Azawad/Mali : l’armée française entre seule à Kidal et rencontre l’Etat major du MNLA

30/01/2013 - 13:50

KIDAL (SIWEL) — Les troupes françaises ont atterri hier soir à Kidal, la troisième grande ville de l’Azawad. Contrairement à Gao et Tombouctou, les soldats français sont entre seuls dans la ville sans aucun soldat malien. Au grand soulagement des populations de Kidal, les positions du MNLA ont été prises en compte évitant ainsi toute confrontation entre les combattants du MNLA et les soldats maliens qui se sont déjà rendus coupables d’exactions dans les autres villes. Aussi, les militaires français ont été reçus dans la liesse par la population locale qui brandissait des drapeaux français et des drapeaux de l’Azawad.
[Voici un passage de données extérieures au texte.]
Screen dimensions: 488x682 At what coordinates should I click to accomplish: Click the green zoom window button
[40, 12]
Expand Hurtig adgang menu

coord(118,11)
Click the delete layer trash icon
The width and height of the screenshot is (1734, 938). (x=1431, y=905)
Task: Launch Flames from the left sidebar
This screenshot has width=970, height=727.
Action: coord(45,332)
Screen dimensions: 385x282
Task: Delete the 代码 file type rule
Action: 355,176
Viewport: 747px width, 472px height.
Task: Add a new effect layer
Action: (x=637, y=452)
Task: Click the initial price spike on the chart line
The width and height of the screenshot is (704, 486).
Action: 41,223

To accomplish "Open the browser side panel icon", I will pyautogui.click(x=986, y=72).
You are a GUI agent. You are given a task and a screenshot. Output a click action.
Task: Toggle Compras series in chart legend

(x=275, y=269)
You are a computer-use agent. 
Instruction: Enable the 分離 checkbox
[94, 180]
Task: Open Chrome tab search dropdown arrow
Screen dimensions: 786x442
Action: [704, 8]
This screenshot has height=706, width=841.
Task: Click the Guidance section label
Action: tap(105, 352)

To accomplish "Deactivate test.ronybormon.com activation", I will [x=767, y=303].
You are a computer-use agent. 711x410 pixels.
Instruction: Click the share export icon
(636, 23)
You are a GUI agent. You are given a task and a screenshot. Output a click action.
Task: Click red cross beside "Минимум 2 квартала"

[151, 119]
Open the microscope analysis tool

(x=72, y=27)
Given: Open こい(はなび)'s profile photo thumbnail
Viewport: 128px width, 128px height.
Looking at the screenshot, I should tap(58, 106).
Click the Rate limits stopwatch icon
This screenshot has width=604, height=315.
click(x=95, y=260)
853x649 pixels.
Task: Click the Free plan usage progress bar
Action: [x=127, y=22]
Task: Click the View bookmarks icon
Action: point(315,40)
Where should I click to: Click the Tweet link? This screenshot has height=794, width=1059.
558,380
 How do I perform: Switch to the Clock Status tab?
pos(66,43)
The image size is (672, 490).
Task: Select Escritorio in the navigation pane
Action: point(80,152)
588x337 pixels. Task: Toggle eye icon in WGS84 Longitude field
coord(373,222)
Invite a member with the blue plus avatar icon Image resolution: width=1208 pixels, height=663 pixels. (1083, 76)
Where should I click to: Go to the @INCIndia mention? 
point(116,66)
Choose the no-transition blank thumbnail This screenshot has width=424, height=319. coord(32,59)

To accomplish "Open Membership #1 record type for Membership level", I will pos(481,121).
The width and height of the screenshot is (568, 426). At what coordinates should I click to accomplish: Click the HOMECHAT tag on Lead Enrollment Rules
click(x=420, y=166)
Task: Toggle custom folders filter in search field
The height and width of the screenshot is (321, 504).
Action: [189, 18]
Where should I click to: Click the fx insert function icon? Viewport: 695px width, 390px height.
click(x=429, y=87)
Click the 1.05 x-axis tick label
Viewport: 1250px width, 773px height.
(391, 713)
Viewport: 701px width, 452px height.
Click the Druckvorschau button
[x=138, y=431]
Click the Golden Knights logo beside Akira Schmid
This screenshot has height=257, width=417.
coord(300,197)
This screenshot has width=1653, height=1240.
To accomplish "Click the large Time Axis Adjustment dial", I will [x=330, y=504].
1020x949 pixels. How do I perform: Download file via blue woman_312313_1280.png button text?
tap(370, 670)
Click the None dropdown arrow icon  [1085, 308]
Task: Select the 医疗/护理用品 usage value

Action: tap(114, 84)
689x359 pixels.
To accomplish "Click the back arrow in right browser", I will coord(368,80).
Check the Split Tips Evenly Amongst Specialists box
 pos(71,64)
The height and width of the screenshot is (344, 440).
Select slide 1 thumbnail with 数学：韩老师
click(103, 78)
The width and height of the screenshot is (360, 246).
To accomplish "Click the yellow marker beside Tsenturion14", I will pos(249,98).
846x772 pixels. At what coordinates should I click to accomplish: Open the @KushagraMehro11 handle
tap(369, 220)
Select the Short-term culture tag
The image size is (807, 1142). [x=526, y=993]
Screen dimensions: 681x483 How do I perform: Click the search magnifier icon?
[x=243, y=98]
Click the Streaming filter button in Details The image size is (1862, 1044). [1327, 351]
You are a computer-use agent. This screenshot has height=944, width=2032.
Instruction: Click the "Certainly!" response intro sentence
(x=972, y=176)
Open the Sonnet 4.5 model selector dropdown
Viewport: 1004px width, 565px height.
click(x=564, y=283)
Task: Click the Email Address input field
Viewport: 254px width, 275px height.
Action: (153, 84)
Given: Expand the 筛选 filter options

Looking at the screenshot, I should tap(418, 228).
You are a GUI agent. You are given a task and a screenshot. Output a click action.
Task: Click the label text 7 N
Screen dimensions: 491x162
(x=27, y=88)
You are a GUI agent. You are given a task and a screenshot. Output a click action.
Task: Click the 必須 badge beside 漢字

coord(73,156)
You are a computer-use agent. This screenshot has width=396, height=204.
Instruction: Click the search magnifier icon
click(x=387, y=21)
Les français ont ensuite rencontré l’Etat major du MNLA.


Une entré de Kidal, au centre de l'Adrar des Ifoghas. Sur le rocher, le nom de la ville est écrit en tifinagh et en français. (PH/DR/Archives)
Une entré de Kidal, au centre de l'Adrar des Ifoghas. Sur le rocher, le nom de la ville est écrit en tifinagh et en français. (PH/DR/Archives)
A Kidal, les avions et hélicoptères français se sont posés mardi soir à Kidal et ont été accueillis dans la liesse populaire avec des drapeaux français et des drapeaux de l’Azawad. L'armée française a pris position à l'aéroport de Kidal mais parmi eux aucun soldat malien. Il n’y avait que des soldats français. Le MNLA avait averti de sa présence dans la ville depuis lundi à travers un communiqué. Il avait déclaré qu’il n’accepterait pas le redéploiement de l’armée malienne à Kidal et qu’il refusait que la population ne soit livrée aux soldats maliens.

Pour couper court à tout redéploiement malien, le MNLA, avait judicieusement devancé l’avancée des forces franco-malienne en chassant les islamistes en déroute suite à l’opération Serval. Trois jours avant, au cours d’une manifestation, la population de Kidal avait exprimé son refus de voir entrer l’armée malienne en brandissant des banderoles affichant des slogans réclamant "une solution négociée avec le MNLA" et "l’arrêt immédiat du génocide programmé par les autorités maliennes depuis 1960 contre les populations de l'Azawad".

Pour l’instant, les soldats Français qui se sont contenté de se déployer seuls à Kidal ont exclu de fait les soldats maliens de cette opération sur Kidal. Par ailleurs, ils ne cherchent visiblement pas à chasser les combattants du MNLA et se sont même entretenus avec l’Etat major du MNLA qui se trouve à Kidal.

Cependant, comme d’habitude un trouble fête fait son apparition pour tenter de saboter le MNLA. Un nouveau groupe islamiste, soi-disant dissident du groupe islamo-terroriste Ansar Dine, tente de se greffer au MNLA. Relayé par certains médias, ce groupe qui se dénomme MIA (Mouvement islamique de l’Azawad) a affirmé contrôler Kidal « avec le MNLA », ce que le MNLA dément catégoriquement.

Le mouvement indépendantiste Touareg dénonce par ailleurs une nouvelle tentative de semer la confusion entre le MNLA et des groupes islamistes et/ou terroristes dans le seul but de les assimiler à ces groupes et légitimer ainsi une attaque contre le MNLA.

Fort de sa mauvaise expérience avec Ansar Dine avec qui on l’a quasiment obligé à négocier, le MNLA, cette fois-ci, n’est pas prêt à se faire rouler dans la farine. Il refuse tout amalgame et dénonce cette nouvelle tentative d’entacher leur combat en les assimilant de force à des groupes islamistes.